======== Reading text ========

Wednesday, August 17, 2011

Getting Viburnums to bear Fruit

Last year I posted a blog on how using cloned plants may reduce the viability of seed produced in the garden. In some cases this is not a bad thing from a design point of view, if it is desirable to limit the number of ‘spontaneous’ seedlings and maintain a 'clean' ground plane. If your goal is to produce seeds and berries for wildlife, then the use of sterile, or self-sterile plants is of no advantage. The situation that brought this up was that the Viburnum nudum ‘Winterthur’ that I have has never produced more than a couple of small berries each year. After 5 years of this I investigated the situation and leaned that in order for Viburnums to produce seed it must be pollinated by a genetically distinct individual. (You see most cultivars are clones of the same individual.)  So last summer I picked up a straight species form of Viburnum nudum and planted it nearby.

These pale green berries will turn pink, then dark blue as they ripen.

========

→ Exercises
1. In the blog post on viburnum fruit, rewrite everything from "Last year I" down to "planted it nearby.", changing "berries" to "fruit".
2. Answer these questions from the blog post on viburnum fruit:
(a) Which viburnum has never produced more than a couple of small berries each year?
(b) How many years passed before the writer looked into the problem?
(c) What colors do the pale green berries turn as they ripen?

======== Provided records ========

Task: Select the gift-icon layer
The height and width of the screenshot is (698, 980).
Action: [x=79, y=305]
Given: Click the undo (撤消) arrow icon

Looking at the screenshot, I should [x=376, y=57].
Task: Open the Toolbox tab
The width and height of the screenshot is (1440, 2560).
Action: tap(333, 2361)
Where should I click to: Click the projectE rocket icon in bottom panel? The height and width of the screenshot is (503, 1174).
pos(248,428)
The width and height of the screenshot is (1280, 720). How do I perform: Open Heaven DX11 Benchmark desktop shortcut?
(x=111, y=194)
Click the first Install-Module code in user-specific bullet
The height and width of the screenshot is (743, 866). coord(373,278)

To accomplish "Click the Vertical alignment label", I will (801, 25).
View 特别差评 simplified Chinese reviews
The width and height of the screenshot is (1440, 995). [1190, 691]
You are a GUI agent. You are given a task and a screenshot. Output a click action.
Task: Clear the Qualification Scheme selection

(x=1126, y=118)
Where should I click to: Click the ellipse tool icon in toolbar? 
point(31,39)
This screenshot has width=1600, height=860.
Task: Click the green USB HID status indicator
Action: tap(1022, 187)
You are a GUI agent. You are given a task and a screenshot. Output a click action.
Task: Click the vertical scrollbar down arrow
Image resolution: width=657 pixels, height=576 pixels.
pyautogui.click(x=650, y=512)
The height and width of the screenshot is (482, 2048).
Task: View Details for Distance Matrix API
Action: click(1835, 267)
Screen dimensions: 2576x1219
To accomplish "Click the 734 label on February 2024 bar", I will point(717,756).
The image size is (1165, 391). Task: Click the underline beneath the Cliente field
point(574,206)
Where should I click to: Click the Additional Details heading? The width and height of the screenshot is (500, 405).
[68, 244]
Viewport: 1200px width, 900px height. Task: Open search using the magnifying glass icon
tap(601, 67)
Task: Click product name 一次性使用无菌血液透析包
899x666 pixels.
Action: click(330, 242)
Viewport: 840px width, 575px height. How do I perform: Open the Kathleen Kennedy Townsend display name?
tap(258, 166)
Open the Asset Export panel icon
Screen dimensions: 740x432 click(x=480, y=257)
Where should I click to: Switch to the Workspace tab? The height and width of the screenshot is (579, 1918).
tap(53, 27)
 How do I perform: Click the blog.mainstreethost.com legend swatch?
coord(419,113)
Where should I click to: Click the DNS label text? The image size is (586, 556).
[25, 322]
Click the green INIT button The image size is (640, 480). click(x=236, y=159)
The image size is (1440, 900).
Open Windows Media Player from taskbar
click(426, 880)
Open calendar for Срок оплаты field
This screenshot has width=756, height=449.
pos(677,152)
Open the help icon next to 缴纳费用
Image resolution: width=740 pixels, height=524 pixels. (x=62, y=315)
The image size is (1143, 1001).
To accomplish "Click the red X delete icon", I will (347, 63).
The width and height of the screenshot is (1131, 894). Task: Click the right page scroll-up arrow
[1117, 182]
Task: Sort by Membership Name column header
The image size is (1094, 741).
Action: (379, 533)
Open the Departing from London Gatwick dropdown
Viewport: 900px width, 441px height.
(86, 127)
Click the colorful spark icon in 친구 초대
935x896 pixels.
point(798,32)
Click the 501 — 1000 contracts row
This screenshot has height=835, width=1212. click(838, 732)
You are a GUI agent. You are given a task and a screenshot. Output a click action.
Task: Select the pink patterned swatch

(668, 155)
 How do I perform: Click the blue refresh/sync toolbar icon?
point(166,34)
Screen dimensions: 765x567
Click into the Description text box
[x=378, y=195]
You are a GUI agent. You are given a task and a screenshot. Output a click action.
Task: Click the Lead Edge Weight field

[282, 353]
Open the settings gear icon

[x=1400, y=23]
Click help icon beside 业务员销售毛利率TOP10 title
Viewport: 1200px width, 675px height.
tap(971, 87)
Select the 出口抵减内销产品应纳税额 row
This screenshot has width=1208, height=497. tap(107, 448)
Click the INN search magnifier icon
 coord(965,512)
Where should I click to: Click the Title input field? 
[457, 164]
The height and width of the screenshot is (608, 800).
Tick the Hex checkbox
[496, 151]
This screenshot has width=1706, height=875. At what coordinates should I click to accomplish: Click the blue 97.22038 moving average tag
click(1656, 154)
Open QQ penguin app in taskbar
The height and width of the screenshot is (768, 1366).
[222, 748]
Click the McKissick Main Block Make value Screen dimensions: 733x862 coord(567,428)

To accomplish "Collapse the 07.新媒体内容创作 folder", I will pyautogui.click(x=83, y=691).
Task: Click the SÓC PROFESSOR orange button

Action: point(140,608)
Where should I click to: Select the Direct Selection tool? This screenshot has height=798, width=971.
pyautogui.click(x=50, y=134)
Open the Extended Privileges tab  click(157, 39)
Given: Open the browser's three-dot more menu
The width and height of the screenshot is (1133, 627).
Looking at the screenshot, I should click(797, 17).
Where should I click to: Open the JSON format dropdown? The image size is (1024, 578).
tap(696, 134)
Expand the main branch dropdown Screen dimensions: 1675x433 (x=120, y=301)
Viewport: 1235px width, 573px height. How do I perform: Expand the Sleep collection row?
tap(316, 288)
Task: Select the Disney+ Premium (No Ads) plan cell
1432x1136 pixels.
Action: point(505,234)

========

→ Solution set
1.
Last year I posted a blog on how using cloned plants may reduce the viability of seed produced in the garden. In some cases this is not a bad thing from a design point of view, if it is desirable to limit the number of ‘spontaneous’ seedlings and maintain a 'clean' ground plane. If your goal is to produce seeds and fruit for wildlife, then the use of sterile, or self-sterile plants is of no advantage. The situation that brought this up was that the Viburnum nudum ‘Winterthur’ that I have has never produced more than a couple of small fruit each year. After 5 years of this I investigated the situation and leaned that in order for Viburnums to produce seed it must be pollinated by a genetically distinct individual. (You see most cultivars are clones of the same individual.)  So last summer I picked up a straight species form of Viburnum nudum and planted it nearby.

2.
(a) Viburnum nudum ‘Winterthur’
(b) 5 years
(c) Pink, then dark blue